There is little doubt that the first 20 minutes of Sanctuary will have your attention. If you go into this movie knowing absolutely nothing about it, you will be asking yourself what you have gotten into. Rebecca comes in throwing 100 mph asking Hal a series of questions that are deeply personal. The frames of their relationship aren’t defined until the character Rebecca is playing gets Hal to his satisfying self completion…if you catch my drift.

Again, don’t watch this movie on a train next to someone. It will be remarkably uncomfortable.

We meet the characters of Hal and Rebecca as characters who are giving performances as part of a scene. After the scene is played out we meet Hal and Rebecca as characters putting on a different act to show face in “reality” towards the other. They are pretending to be who they want the other person to perceive them as. Hal is the main perpetrator of this, for Rebecca can’t keep that facade once she is told by Hal that he will no longer be requesting her services because someone of his not occupational stature can’t be partaking in the pleasure she supplies. Hal tries to appease Rebecca with a physical gift, a watch, but quickly realizes he could rewind time and figure out a better way to handle the situation.

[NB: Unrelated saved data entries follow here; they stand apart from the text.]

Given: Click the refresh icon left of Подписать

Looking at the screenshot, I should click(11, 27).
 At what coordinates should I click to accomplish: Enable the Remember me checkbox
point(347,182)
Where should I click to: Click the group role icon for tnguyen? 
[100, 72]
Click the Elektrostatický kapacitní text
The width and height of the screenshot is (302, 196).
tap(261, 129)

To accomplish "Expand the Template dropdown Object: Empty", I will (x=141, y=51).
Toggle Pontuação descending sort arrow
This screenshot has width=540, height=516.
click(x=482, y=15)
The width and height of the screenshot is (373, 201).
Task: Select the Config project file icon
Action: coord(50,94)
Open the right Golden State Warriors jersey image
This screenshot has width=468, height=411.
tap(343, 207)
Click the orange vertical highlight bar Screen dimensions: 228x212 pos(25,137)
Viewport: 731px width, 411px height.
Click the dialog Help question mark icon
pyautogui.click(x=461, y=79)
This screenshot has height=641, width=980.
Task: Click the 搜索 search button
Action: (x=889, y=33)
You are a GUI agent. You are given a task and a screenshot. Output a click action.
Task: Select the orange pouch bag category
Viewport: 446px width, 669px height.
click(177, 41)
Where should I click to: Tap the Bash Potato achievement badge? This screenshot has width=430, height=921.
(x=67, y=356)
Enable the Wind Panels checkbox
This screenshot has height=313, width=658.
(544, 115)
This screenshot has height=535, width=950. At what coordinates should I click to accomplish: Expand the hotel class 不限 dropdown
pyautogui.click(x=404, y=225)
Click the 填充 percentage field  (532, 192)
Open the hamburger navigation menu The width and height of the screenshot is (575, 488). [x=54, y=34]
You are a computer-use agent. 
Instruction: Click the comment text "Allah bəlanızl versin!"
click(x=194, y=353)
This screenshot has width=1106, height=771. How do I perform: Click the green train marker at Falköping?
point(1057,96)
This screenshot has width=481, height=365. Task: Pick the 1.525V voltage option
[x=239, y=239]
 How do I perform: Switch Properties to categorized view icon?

Sanctuary turns on its head when Rebecca starts dominating Hal as her true self and not as a character she has written. She sees an avenue to make herself some money and make herself indispensable. Hal finds himself with his back up against the wall because of the way he tried to distance himself from her and their unique relationship. The script rips through the psychology of sexual domination and how it relates to reality, which makes the character of Hal incredibly defensive because he doesn’t want to admit to the fact he has a submissive personality. Hal thinks that he can’t operate the business his dad built without being a power hungry, respected figure. Rebecca cites how she believes she knows Hal better than he knows himself. She comes in only getting the scripts she is given, from which she can see Hal working through his own inner demons subconsciously.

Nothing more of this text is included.